## PROMPT
Retype, word for word, every line of the records below starting at the one that contains "Screen dimensions: 1512x801" and ending at the one that contains "Given: Expand contract 726384 row"; include both of those lines and nothing more.

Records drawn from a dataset
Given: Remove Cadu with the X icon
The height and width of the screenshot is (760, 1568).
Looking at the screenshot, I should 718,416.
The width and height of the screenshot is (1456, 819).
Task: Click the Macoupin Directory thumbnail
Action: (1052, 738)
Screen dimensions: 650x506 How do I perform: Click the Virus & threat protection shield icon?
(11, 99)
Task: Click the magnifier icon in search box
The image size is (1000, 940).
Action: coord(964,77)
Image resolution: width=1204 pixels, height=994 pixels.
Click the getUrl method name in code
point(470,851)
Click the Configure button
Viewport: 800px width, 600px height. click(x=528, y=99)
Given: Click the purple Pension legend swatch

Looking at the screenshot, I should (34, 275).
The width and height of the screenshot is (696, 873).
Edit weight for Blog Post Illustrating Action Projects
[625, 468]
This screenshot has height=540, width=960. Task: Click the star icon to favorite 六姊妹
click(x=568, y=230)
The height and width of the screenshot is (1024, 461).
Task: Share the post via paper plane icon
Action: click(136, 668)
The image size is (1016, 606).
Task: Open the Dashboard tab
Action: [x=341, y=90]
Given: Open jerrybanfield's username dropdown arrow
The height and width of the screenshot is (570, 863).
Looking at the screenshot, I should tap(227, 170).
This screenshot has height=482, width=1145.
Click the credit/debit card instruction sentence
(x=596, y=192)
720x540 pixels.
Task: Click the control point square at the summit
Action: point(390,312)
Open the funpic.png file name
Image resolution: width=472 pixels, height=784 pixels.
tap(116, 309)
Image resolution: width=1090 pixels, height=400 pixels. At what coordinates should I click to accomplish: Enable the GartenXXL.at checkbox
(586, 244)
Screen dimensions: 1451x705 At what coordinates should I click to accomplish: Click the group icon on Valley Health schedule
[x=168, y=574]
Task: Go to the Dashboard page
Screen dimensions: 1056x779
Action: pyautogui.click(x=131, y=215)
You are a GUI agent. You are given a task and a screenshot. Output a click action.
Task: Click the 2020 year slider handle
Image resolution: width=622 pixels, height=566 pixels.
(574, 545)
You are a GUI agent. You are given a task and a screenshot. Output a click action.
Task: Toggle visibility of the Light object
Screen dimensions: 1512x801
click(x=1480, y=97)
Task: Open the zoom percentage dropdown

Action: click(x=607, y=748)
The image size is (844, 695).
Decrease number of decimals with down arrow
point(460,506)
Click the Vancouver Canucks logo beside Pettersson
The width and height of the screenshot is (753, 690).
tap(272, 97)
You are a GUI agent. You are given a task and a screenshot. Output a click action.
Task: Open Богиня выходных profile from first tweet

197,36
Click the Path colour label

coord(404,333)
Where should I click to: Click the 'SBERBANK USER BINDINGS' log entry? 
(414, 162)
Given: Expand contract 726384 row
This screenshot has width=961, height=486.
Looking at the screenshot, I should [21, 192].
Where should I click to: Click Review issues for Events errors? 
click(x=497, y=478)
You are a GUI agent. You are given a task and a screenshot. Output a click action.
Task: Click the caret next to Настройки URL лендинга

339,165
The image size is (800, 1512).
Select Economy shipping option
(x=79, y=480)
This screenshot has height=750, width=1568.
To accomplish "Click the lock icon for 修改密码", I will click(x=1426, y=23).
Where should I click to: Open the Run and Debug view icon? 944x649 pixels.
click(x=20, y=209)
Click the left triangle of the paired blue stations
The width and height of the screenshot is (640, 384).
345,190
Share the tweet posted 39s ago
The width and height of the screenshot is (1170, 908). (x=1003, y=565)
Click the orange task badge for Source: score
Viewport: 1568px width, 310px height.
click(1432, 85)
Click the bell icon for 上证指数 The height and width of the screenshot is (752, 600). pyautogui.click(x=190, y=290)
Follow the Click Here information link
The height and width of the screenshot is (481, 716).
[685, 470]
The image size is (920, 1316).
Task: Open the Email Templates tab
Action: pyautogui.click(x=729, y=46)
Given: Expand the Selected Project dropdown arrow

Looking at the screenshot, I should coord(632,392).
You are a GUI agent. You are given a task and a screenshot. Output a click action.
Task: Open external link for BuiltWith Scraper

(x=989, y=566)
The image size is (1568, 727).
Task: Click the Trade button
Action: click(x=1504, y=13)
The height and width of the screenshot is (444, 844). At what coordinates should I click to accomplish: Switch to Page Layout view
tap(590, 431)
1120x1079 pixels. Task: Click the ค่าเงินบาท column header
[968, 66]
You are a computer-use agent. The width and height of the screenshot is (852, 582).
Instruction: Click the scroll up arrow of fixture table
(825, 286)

## RESULT FOR THIS EXERCISE
Screen dimensions: 1512x801
click(x=1480, y=97)
Task: Open the zoom percentage dropdown

Action: click(x=607, y=748)
The image size is (844, 695).
Decrease number of decimals with down arrow
point(460,506)
Click the Vancouver Canucks logo beside Pettersson
The width and height of the screenshot is (753, 690).
tap(272, 97)
You are a GUI agent. You are given a task and a screenshot. Output a click action.
Task: Open Богиня выходных profile from first tweet

197,36
Click the Path colour label

coord(404,333)
Where should I click to: Click the 'SBERBANK USER BINDINGS' log entry? 
(414, 162)
Given: Expand contract 726384 row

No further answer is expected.